## THE DATA
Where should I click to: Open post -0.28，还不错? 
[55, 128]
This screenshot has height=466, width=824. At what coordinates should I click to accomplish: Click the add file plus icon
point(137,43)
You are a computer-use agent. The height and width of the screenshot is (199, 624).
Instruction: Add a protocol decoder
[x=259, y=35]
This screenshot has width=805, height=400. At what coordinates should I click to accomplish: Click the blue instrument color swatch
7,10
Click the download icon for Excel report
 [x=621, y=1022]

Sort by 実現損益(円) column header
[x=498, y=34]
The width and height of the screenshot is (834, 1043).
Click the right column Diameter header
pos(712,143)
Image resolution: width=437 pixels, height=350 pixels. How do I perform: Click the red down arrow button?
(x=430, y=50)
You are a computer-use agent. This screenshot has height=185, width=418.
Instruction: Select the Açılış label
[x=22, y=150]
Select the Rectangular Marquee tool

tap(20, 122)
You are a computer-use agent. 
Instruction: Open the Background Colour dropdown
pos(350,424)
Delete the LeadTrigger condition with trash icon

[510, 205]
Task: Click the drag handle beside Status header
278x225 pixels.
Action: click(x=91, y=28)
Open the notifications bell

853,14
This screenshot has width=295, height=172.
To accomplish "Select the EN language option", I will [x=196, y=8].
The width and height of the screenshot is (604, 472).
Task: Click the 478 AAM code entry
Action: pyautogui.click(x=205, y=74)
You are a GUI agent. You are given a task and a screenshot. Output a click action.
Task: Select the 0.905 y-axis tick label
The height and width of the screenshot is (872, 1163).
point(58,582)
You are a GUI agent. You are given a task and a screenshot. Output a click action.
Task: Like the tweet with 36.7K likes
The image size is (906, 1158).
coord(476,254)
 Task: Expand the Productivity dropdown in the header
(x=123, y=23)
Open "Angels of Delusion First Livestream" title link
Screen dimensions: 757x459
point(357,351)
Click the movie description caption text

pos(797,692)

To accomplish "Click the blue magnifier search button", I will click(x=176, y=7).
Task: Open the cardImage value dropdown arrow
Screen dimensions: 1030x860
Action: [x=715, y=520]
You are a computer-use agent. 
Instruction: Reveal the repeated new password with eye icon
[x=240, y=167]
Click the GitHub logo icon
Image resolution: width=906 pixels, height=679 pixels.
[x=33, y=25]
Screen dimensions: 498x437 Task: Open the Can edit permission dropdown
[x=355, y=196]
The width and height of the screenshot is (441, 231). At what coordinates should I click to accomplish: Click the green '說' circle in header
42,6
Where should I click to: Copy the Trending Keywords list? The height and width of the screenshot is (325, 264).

## YOUR INSTRUCTIONS
Every line from the one containing "The image size is (906, 1158)." through the final line of the data above is to be restated word for word, and nothing more.

## EXERCISE SOLUTION
The image size is (906, 1158).
coord(476,254)
 Task: Expand the Productivity dropdown in the header
(x=123, y=23)
Open "Angels of Delusion First Livestream" title link
Screen dimensions: 757x459
point(357,351)
Click the movie description caption text

pos(797,692)

To accomplish "Click the blue magnifier search button", I will click(x=176, y=7).
Task: Open the cardImage value dropdown arrow
Screen dimensions: 1030x860
Action: [x=715, y=520]
You are a computer-use agent. 
Instruction: Reveal the repeated new password with eye icon
[x=240, y=167]
Click the GitHub logo icon
Image resolution: width=906 pixels, height=679 pixels.
[x=33, y=25]
Screen dimensions: 498x437 Task: Open the Can edit permission dropdown
[x=355, y=196]
The width and height of the screenshot is (441, 231). At what coordinates should I click to accomplish: Click the green '說' circle in header
42,6
Where should I click to: Copy the Trending Keywords list? The height and width of the screenshot is (325, 264).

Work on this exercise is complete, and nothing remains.